_WHAT IS BEING ASKED_
Exactly as written, output the lines below starting from the first and ending with the line that contains "Given: Click Save & Download Preview"; omit pictures.

━━━━━━━━━━━━━━━━━━━━━━━━━━━━━━

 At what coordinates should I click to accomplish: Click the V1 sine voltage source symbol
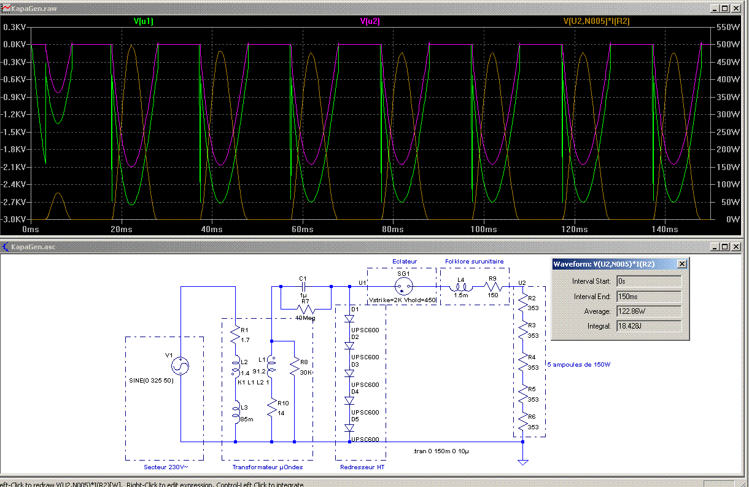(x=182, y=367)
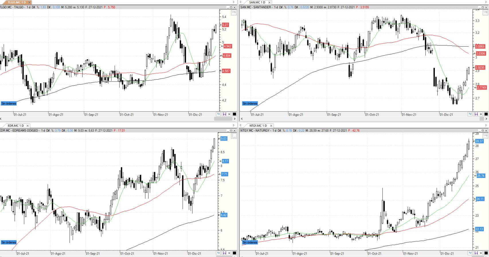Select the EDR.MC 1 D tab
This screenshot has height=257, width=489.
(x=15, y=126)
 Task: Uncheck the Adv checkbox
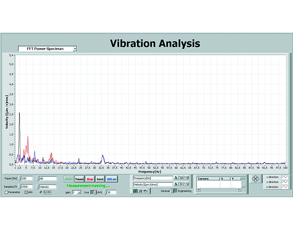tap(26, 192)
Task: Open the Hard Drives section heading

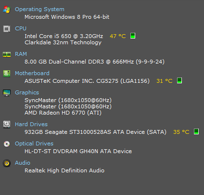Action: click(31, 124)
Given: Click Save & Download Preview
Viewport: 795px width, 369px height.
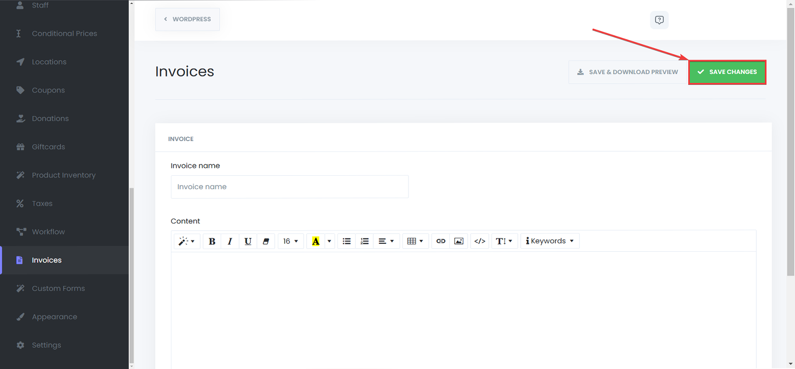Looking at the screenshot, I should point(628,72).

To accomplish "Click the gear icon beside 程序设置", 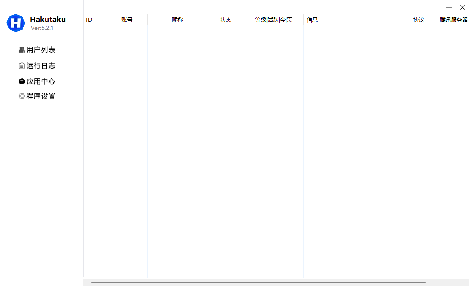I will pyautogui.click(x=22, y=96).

━━━━━━━━━━━━━━━━━━━━━━━━━━━━━━

_OUTPUT_
 At what coordinates should I click to accomplish: Click the V1 sine voltage source symbol
(x=182, y=367)
Select the EDR.MC 1 D tab
This screenshot has height=257, width=489.
(x=15, y=126)
 Task: Uncheck the Adv checkbox
tap(26, 192)
Task: Open the Hard Drives section heading

Action: click(31, 124)
Given: Click Save & Download Preview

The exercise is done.